L’importanza dell’edificio nella Resistenza
Durante la Resistenza quello che oramai era il “Palazzo Barra di Ferro” ebbe origine il primo nucleo della SAP cuneese (squadre di azione patriottica). I membri delle SAP si occupavano della produzione di materiale di propaganda antifascista, di azioni di spionaggio e sabotaggio ai danni del regime di Benito Mussolini. Ed è proprio dal cortile del palazzo di via Saluzzo che il 27 aprile del 1945 partì l'insurrezione antifascista. Al mattino, i giovani sappisti uscirono dal portone del palazzo armati, fecero insurrezione in via Roma, e diedero battaglia all’invasore tedesco.
Un auspicio realizzato… in parte
Visto che ci siamo ampiamente abbeverati alla fonte delle sue parole, non possiamo far altro che concludere nello stesso modo in cui Camillo Fresia chiuse il capitolo del suo libro dedicato alla Barra di Ferro: “Quanti sono gelosi delle tradizioni locali e sentono il fascino dei ricordi e sanno leggere con godimento nelle vecchie muraglie, vogliono credere intanto che gli attuali e i futuri reggitori del Comune sapranno, alla smania dei mutamenti, resistere meglio di quanto, in casi analoghi, non v’abbiano resistito certi loro predecessori; così che - per dirne una - come si è dato di frego alla tanto significativa denominazione di Contrada dell’Olmo, non si sopprima, almeno, anche questo nome che ben si può dire acquisito alla storia del luogo: vicolo della Barra di Ferro”: Poi nelle note aggiunse: “Prendiamo esempio da Roma, che si guarda bene dal sopprimere tradizionali denominazioni come quelle di via Botteghe Oscure, via del Babbuino, via Due Macelli, via della Scrofa e simili”.

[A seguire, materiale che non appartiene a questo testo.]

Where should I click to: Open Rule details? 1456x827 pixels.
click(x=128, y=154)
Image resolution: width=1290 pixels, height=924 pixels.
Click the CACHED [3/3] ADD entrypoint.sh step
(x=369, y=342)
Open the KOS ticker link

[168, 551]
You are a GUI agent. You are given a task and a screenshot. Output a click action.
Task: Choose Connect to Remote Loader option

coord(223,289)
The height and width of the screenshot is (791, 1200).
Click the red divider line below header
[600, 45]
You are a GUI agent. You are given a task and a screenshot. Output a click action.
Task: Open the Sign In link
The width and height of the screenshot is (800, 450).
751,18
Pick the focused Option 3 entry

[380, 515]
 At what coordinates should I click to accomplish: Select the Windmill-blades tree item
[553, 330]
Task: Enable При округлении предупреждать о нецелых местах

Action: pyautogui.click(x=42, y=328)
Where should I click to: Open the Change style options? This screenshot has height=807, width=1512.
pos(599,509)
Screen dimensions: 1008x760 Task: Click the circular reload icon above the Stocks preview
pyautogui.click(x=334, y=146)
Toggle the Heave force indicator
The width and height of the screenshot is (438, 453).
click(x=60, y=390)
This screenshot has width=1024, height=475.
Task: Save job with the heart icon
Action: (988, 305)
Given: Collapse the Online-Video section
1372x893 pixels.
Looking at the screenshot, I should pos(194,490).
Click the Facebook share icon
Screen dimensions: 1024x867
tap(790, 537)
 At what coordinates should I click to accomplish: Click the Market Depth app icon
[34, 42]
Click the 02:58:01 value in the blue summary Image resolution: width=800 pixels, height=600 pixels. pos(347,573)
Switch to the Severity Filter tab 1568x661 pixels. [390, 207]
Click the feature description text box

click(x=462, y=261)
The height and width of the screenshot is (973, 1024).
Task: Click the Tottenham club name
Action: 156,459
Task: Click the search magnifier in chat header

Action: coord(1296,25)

Cuneo non è Roma, ma c’è da dire che Fresia scriveva negli anni ’20 e non poteva immaginare che qualche anno dopo, in quella strada avrebbero vissuto quattro persone che diedero la vita per la liberazione dalla città dalle truppe naziste, di cui in parte abbiamo già detto: si tratta di Dario Azzalin, Francesco Racca, Alberto Cavallera e Andrea Micheletti. Azzalin, responsabile della Sap giovanile, e l’amico sappista Racca vennero colpiti dal proiettile di un mortaio tedesco durante la guerriglia urbana del 28 aprile 1945. Cavallera, in seguito alla liberazione, si arruolò nella polizia del popolo, ma morì il 12 giugno 1945 a Torino per mano dei nazifascisti. Micheletti, il cui nome di battaglia era "Tarzan", era partigiano nella Brigata Val Corsaglia della III Divisione Autonoma Alpi. Venne fucilato nel marzo del ’45 a Roccarosa Sant’Anna, nei pressi di Chiusa Pesio.
L’appello di Fresia è rimasto inascoltato, ma non del tutto. Il 28 agosto 1945 la Giunta municipale di Cuneo deliberò di rinominare il Vicolo della Barra di Ferro “Vicolo Quattro Martiri”, ma nella via, oltre a una lapide che ricorda il sacrificio di chi lottò per la libertà, si trova il cartello donato del Lions Club nel 2002, che indica l’antica denominazione della strada. Se siete arrivati a leggere fin qui, la prossima volta che v’incamminerete per andare a prendere una birra al Lucertolo’s avrete un’occasione in più di ricordare ai vostri amici che talvolta la storia è passata per di qua.